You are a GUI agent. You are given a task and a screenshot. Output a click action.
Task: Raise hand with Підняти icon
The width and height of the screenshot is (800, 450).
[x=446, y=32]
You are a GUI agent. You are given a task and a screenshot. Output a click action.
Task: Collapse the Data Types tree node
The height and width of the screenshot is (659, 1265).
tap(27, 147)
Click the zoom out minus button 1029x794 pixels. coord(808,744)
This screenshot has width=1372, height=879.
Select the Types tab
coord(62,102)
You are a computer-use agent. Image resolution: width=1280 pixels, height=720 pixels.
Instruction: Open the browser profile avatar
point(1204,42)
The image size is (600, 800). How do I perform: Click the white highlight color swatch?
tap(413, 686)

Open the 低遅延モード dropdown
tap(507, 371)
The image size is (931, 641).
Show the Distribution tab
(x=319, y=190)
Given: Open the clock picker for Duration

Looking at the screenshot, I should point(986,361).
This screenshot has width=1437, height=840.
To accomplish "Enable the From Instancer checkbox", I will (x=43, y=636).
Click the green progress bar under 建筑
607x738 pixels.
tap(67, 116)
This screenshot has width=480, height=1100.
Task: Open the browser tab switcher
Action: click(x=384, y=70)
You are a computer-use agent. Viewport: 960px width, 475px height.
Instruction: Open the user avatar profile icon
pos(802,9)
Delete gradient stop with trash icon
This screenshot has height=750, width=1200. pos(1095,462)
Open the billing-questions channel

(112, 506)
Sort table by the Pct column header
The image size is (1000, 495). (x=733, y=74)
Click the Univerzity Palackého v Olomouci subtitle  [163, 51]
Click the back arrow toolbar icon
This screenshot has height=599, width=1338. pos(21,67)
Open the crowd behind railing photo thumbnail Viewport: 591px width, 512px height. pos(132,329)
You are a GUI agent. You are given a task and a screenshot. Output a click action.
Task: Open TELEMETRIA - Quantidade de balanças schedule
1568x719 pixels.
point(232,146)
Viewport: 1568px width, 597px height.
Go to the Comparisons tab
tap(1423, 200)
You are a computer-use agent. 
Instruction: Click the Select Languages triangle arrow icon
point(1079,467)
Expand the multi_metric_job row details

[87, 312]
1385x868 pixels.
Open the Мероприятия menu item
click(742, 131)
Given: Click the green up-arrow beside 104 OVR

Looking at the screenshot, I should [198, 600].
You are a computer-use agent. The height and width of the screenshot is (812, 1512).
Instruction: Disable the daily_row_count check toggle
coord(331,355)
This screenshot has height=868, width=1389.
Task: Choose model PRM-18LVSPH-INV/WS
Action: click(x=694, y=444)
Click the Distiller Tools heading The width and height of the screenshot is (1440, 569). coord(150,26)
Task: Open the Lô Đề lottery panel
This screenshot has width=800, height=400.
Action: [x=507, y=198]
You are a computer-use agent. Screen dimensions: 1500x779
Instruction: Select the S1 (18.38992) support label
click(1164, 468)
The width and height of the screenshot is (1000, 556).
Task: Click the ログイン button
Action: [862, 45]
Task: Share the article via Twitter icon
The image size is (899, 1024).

* EXERCISE AIM *
Return, copied in full, each line of the records that contains the word "pixels".

* FINAL RESULT *
Click the zoom out minus button 1029x794 pixels. coord(808,744)
You are a computer-use agent. Image resolution: width=1280 pixels, height=720 pixels.
607x738 pixels.
1568x719 pixels.
1385x868 pixels.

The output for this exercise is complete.